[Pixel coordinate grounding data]
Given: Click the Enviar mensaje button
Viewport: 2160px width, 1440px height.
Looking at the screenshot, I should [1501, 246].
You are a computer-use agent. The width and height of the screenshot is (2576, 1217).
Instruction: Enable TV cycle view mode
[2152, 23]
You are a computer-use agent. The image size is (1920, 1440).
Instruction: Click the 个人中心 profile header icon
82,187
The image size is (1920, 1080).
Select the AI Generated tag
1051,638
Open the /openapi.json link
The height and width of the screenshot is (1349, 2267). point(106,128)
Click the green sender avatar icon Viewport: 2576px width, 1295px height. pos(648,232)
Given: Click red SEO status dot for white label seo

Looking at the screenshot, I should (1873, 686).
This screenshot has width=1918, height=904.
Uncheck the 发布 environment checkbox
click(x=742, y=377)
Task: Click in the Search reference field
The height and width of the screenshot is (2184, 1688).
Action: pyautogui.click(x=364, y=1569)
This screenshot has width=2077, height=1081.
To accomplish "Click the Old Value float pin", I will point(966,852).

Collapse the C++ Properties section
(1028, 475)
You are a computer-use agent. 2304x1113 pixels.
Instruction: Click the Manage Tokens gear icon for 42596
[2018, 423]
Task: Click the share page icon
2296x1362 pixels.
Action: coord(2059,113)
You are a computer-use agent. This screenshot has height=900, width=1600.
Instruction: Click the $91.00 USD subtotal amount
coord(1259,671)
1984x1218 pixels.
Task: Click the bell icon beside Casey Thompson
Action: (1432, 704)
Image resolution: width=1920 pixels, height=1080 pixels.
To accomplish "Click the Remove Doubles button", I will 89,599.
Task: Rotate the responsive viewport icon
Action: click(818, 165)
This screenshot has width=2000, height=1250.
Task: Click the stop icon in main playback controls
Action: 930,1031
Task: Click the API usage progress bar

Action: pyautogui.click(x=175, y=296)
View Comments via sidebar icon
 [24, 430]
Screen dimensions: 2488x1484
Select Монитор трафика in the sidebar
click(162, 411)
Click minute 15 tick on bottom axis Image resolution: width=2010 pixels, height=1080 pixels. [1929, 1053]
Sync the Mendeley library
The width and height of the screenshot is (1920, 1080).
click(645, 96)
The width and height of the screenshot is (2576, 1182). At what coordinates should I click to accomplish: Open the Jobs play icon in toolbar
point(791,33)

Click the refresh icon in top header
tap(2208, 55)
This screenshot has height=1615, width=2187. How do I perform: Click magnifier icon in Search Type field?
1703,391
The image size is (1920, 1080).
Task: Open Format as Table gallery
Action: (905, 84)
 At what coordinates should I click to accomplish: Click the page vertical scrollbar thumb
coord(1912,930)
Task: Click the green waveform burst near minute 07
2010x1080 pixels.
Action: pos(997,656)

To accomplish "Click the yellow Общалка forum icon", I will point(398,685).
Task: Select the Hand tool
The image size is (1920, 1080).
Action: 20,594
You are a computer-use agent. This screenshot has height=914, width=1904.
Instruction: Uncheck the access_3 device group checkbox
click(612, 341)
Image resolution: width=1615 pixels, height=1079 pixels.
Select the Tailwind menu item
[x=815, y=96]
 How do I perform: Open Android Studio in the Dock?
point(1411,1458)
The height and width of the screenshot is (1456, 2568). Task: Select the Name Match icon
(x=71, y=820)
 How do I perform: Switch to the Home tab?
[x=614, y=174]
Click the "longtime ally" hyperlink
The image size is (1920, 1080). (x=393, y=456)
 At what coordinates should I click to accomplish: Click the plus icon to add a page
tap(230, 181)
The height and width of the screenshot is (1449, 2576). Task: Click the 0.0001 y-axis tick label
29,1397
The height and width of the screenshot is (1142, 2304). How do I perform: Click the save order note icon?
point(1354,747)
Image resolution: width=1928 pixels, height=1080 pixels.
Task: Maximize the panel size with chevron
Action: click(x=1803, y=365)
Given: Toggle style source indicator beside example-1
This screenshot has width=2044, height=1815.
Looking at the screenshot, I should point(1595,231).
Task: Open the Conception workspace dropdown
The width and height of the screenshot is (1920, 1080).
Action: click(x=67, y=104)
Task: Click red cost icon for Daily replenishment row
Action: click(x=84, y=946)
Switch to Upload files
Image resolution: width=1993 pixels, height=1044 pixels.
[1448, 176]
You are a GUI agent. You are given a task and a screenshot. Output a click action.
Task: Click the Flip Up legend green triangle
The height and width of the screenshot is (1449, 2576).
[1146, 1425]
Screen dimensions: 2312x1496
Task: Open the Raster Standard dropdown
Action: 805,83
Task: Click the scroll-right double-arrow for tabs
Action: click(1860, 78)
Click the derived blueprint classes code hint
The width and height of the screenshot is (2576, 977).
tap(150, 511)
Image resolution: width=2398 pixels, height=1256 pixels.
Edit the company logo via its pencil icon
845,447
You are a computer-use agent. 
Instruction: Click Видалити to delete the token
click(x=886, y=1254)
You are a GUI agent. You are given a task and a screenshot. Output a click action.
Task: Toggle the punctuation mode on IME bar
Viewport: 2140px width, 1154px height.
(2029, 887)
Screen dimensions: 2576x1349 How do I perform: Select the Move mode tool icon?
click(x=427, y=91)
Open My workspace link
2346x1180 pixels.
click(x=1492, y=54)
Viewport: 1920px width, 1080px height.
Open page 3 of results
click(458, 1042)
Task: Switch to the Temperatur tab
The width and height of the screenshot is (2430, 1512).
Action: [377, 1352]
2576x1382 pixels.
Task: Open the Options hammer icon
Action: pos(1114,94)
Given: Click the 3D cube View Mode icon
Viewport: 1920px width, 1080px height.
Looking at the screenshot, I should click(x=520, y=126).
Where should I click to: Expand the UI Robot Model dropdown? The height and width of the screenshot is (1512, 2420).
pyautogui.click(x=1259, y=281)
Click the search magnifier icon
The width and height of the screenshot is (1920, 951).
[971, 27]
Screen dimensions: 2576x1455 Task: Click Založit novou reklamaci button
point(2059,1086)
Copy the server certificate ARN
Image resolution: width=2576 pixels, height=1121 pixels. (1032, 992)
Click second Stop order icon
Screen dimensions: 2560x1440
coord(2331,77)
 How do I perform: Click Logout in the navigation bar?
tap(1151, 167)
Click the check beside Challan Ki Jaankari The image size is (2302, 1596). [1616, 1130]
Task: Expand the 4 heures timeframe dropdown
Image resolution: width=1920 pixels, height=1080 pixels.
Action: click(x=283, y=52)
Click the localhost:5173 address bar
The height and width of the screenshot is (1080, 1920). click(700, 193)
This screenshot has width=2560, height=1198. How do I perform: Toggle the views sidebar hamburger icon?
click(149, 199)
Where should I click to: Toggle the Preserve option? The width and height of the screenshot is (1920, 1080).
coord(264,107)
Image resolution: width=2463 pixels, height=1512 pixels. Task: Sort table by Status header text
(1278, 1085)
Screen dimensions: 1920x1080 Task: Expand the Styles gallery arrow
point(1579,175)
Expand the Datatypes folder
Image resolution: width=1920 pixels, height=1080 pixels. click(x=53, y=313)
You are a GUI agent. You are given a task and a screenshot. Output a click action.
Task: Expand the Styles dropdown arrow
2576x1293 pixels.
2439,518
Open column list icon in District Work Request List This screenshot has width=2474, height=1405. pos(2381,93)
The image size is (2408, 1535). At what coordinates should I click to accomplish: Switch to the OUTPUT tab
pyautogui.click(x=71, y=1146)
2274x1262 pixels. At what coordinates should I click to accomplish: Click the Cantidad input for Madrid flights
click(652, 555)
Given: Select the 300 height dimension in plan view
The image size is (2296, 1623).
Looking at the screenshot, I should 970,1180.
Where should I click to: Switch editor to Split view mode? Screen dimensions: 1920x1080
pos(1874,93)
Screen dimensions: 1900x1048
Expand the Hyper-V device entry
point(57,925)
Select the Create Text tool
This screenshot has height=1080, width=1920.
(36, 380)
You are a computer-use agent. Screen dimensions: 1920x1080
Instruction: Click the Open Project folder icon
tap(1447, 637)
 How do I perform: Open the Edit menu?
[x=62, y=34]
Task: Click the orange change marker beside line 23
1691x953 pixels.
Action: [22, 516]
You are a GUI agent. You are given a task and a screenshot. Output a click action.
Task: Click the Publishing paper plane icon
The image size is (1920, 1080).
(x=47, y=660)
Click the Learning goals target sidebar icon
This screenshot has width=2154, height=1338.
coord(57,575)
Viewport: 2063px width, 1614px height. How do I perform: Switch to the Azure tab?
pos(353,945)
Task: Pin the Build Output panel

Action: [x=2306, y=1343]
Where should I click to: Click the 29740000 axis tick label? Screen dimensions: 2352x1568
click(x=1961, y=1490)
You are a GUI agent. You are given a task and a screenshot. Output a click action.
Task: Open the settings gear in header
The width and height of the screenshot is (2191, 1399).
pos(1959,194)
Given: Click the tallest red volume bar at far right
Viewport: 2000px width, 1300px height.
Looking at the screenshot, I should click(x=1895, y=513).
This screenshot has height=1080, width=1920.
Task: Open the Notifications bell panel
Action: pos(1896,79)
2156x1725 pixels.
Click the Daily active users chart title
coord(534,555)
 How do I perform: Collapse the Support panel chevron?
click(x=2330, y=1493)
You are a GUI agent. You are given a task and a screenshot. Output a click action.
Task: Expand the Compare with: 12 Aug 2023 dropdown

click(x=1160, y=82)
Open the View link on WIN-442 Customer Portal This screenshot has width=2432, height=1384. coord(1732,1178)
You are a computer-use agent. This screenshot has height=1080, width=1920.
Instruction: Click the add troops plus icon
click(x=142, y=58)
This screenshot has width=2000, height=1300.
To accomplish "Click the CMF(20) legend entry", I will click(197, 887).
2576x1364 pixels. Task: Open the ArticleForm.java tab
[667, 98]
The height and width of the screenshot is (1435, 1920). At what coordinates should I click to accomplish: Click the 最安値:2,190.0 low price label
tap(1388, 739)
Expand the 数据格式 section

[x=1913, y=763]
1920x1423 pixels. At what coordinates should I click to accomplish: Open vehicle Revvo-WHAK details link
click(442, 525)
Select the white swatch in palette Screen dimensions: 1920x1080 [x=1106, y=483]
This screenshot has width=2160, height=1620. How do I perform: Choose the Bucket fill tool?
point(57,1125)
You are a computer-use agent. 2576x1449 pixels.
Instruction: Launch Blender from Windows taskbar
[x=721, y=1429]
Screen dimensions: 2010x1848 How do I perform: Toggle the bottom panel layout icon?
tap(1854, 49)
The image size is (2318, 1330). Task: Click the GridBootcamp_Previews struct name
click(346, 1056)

WHAT NEEDS TO BE DONE:
Scan the records for the word "computer" and copy every line where it is found.

ANSWER SECTION:
You are a computer-use agent. The width and height of the screenshot is (2576, 1217).
You are a computer-use agent. The image size is (1920, 1440).
You are a computer-use agent. 2304x1113 pixels.
You are a computer-use agent. This screenshot has height=900, width=1600.
You are a computer-use agent. This screenshot has height=914, width=1904.
You are a computer-use agent. 
You are a computer-use agent. Screen dimensions: 1920x1080
You are a computer-use agent. This screenshot has height=1080, width=1920.
You are a computer-use agent. 2576x1449 pixels.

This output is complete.